Trump’s move ‘brings us closer to another disastrous war’
Sen. Bernie Sanders (I-Vt.) also issued a stark warning about Trump's decision.
He said the move "brings us closer to another disastrous war in the Middle East that could cost countless lives and trillions more dollars."
"Trump promised to end endless wars, but this action puts us on the path to another one," Sanders said during an address to supporters in Anamosa, Iowa.
“Trump makes decisions impulsively and without any congressional consultation. Congress needs to reassert its authority over matters of war. Our Founding Fathers had it right,” he said.
‘We're not here by accident’
Democratic Senator Elizabeth Warren warned, "We're on the brink of yet another war in the Middle East.”
"We're not here by accident. We're here because a reckless president, his allies and his administration have spent years pushing us here,” she added.
As Republican and Democratic lawmakers sparred over the wisdom of the attack, some legal experts questioned whether Trump had the legal authority to target an Iranian general on Iraqi soil without the permission of Iraq’s government, and whether it was legal under international and US law.
The UN Charter prohibits the use of force against other states unless a state gives consent to the use of force on its territory. Wave of condemnations from Iraqi officials, including President Barham Saleh and caretaker Prime Minister Adel Abdul Mahdi indicates absence of consent from the Arab country.
Yale Law School professor Oona Hathaway, an international law expert, said on Twitter that the available facts “do not seem to support” the assertion that the strike was an act of self-defense, and concluded it was “legally tenuous under both domestic and international law.”
Scott Anderson, a former legal adviser to the US Embassy in Baghdad under Trump’s predecessor, Barack Obama, said Trump’s justification so far under international law is questionable.
Under historic norms of international law, a country can defend itself preemptively if it acts out of necessity and responds proportionally to the threat.
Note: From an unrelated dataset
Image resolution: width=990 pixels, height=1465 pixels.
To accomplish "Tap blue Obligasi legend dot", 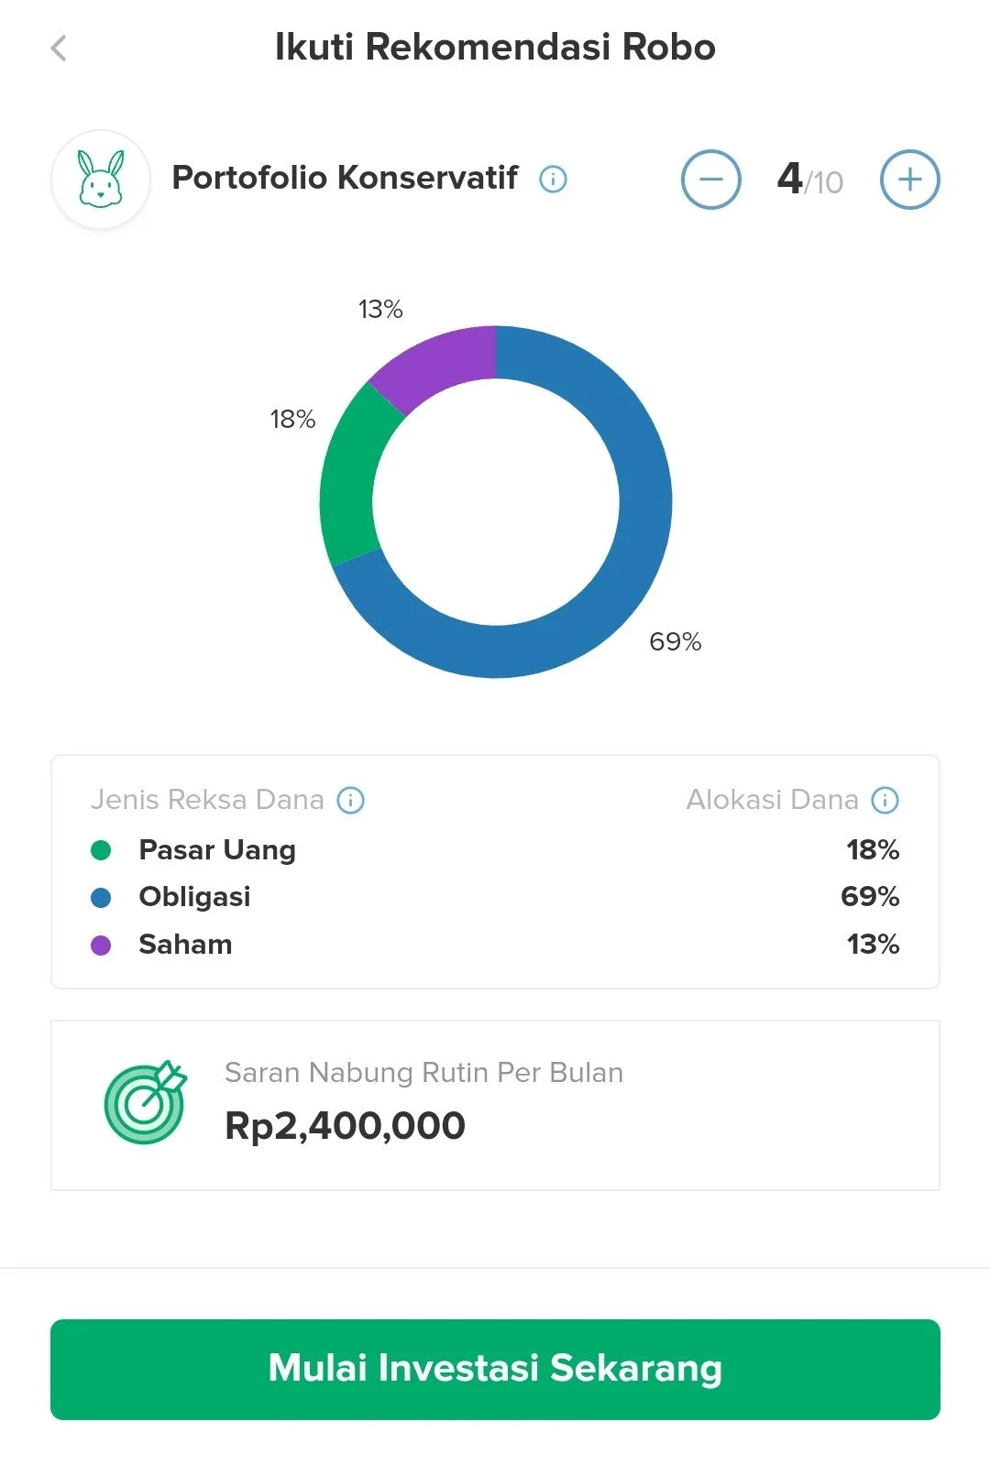I will [x=101, y=897].
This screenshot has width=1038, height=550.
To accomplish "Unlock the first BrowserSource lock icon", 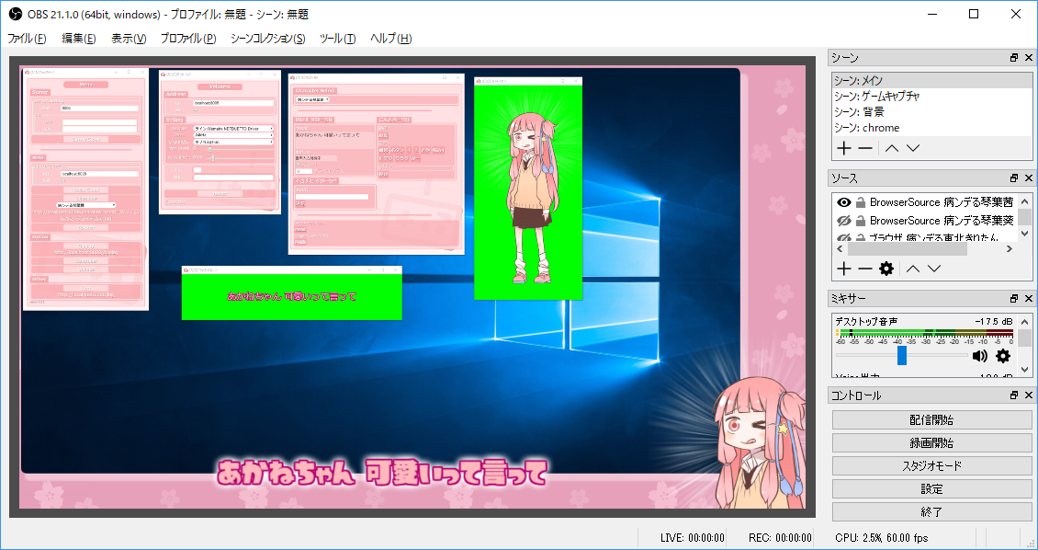I will (861, 202).
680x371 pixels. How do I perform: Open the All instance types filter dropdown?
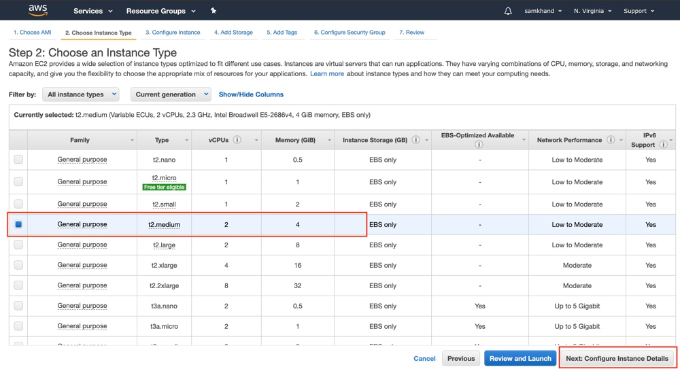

Agnes Callamard, the UN special rapporteur on extra-judicial executions, questioned whether the attack met this threshold.
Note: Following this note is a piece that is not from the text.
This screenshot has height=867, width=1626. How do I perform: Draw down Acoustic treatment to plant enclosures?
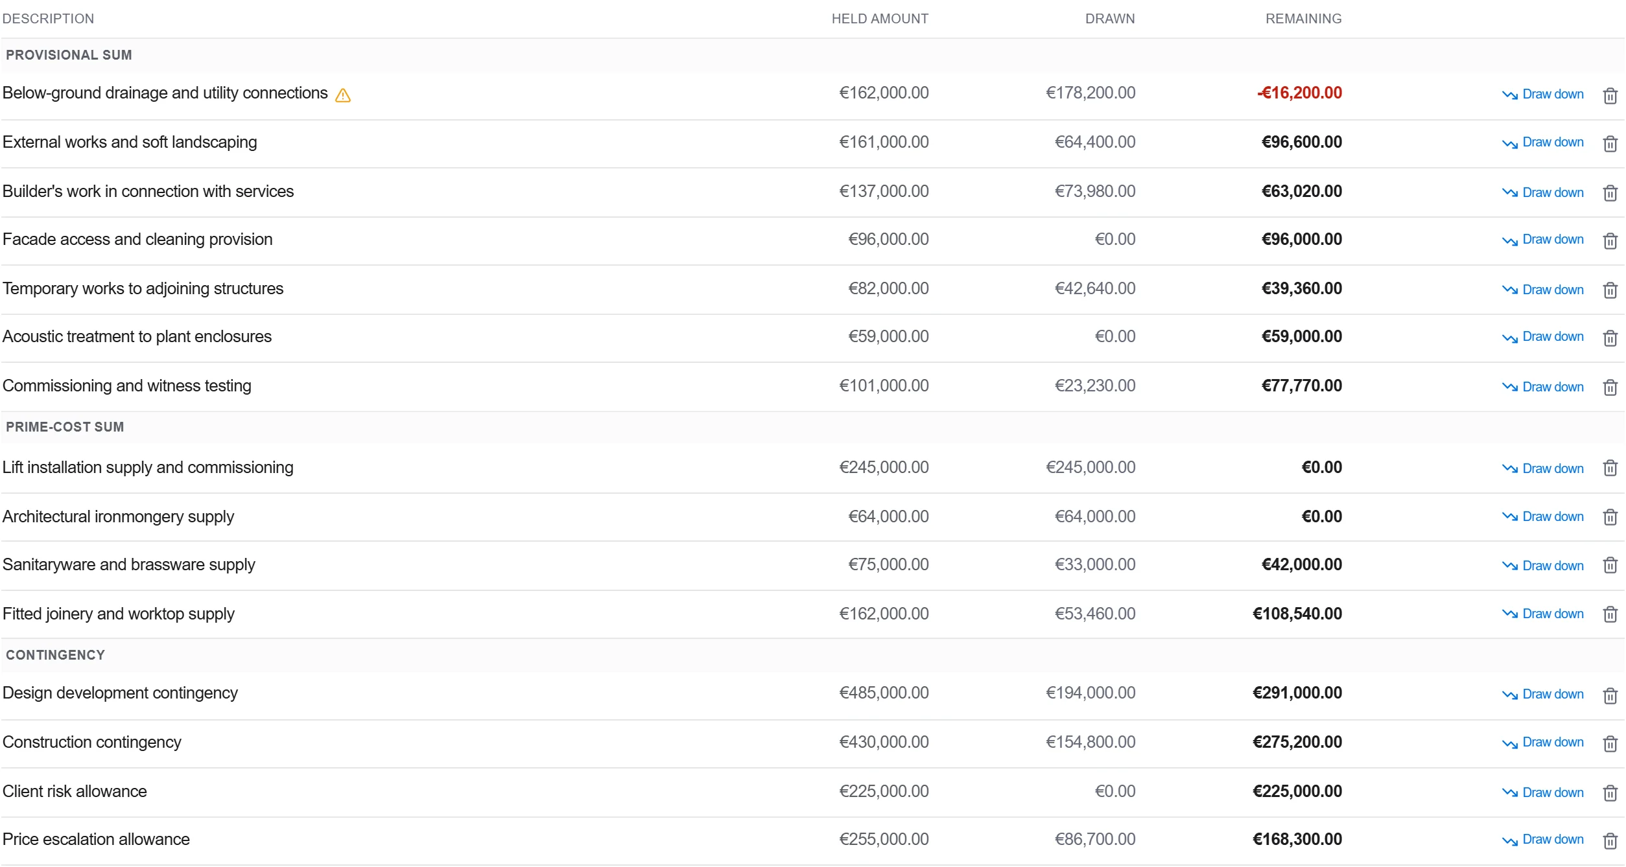tap(1542, 337)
The targeting of Soleimani “appears far more retaliatory for past acts than anticipatory for imminent self-defense,” she said. “Lawful justifications for such killings are very narrowly defined and it is hard to imagine how any of these can apply to these killings.”
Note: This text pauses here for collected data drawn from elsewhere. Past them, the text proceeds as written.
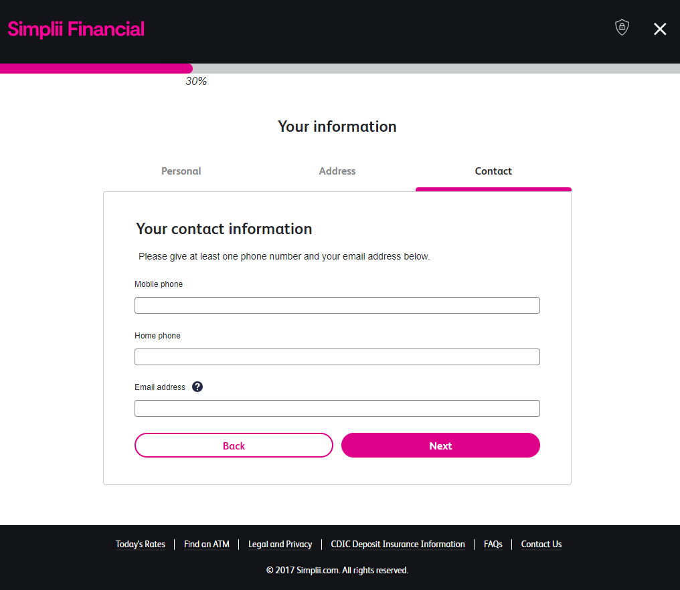Open the email address help tooltip

point(197,387)
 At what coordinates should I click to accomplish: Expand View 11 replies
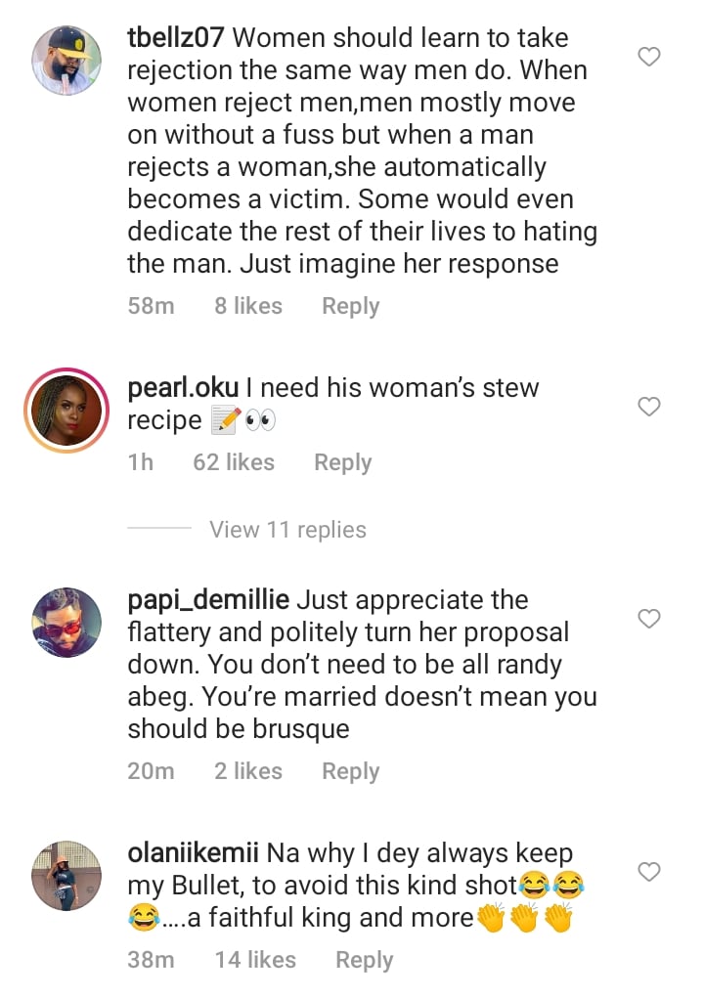click(x=287, y=530)
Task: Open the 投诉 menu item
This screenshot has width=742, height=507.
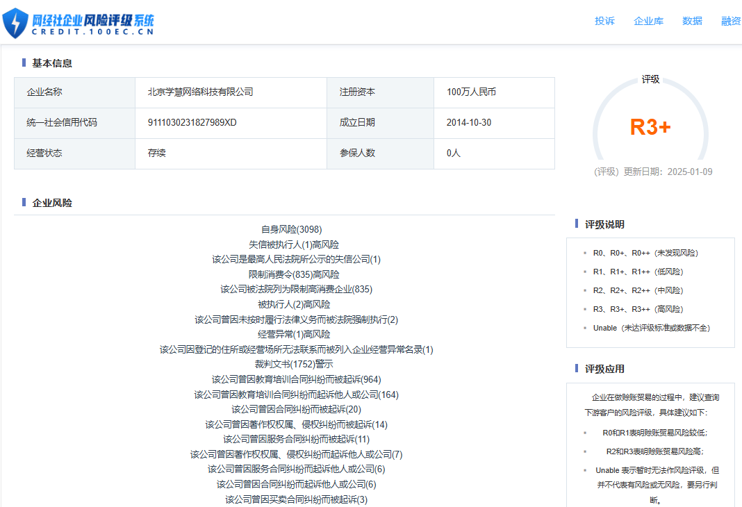Action: pyautogui.click(x=604, y=21)
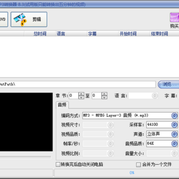Click the output path text field
The image size is (179, 179).
(x=78, y=85)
Democratic lawmakers called on Trump to provide details about the imminent threat that he said Soleimani represented.
“I believe there was a threat, but the question of how imminent is still one I want answered,” Senator Mark Warner, the Democratic vice-chair of the Senate Intelligence Committee, told Reuters.
Other critics raised questions about Trump’s authority to kill Soleimani under US law, and whether he should have acted without first notifying Congress.
General Soleimani, the commander of the Quds Force of Iran’s Islamic Revolution Guards Corps (IRGC), and Abu Mahdi al-Muhandis, the second-in-command of Iraq's Popular Mobilization Forces (PMF), were killed in US airstrikes in the Iraqi capital Baghdad early on Friday. The US strike took place at the Baghdad International Airport, killing eight other people.
The Pentagon said Trump had ordered Gen. Soleimani's assassination.
The assassination came as the US military said on Sunday it had carried out strikes in western Iraq against the Kataib Hezbollah group, which is part of the pro-government Popular Mobilization Forces.
Iraqi security sources said at least 25 fighters were killed and at least 55 wounded following the air attacks.
Caretaker Iraqi Prime Minister Adel Abdul Mahdi called the move a “dangerous escalation that threatens the security of Iraq and the region” in a statement on Sunday.
Leader of the Islamic Revolution Ayatollah Seyyed Ali Khamenei promised "severe revenge" for the death of the military commander. Ayatollah Khamenei said the “cruelest people on earth” assassinated the “honorable” commander who “courageously fought for years against the evils and bandits of the world.”